To test the hypothesis that advanced stages of pelvic organ prolapse can result in a functional obstruction of the urethra, we studied the effects of manual prolapse reduction on urodynamic and urethral electromyographic parameters in women with stage III and IV pelvic organ prolapse. Women with advanced pelvic organ prolapse undergoing clinical multichannel urodynamics with concentric needle electromyography of the urethra were invited to participate in this institutional review board approved study. Women underwent filling cystometry and electromyography with prolapse everted and with prolapse reduced. Women were randomized to cystometry order (reduced vs everted). All subjects underwent a third study with prolapse reduction.
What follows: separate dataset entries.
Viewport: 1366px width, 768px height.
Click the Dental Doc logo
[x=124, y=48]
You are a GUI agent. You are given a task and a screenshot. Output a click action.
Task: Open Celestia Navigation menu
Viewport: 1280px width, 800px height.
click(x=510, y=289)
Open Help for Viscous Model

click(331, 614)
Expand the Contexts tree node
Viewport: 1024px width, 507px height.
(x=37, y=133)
Maximum urethral closure pressure and quantitative electromyography of the striated urethral sphincter were determined at maximum cystometric capacity. During the pressure flow study voiding parameters, including urethral electromyography quieting, were determined. The nonparametric paired sign test was used to evaluate differences in urodynamic parameters and quantitative electromyography with pelvic organ prolapse reduced and unreduced. Results were considered significant at the 5% level. The 31 participants had mean age of 60 years (range 36 to 78) and 83% were white. There were no clinically significant differences in maximum cystometric capacity, voided volume, maximal flow and detrusor pressure at maximal flow or time to maximal flow between the reduced and everted prolapse states. Prolapse reduction resulted in a clinically and statistically significant decrease in maximum urethral closure pressure (-31%) but it had no impact on quantitative urethral electromyography. These findings demonstrate that, although prolapse reduction significantly decreases maximum urethral closure pressure, it does not alter intrinsic neuromuscular activity of the striated urethral sphincter. Prolapse reduction does not alter any other filling or pressure flow parameter.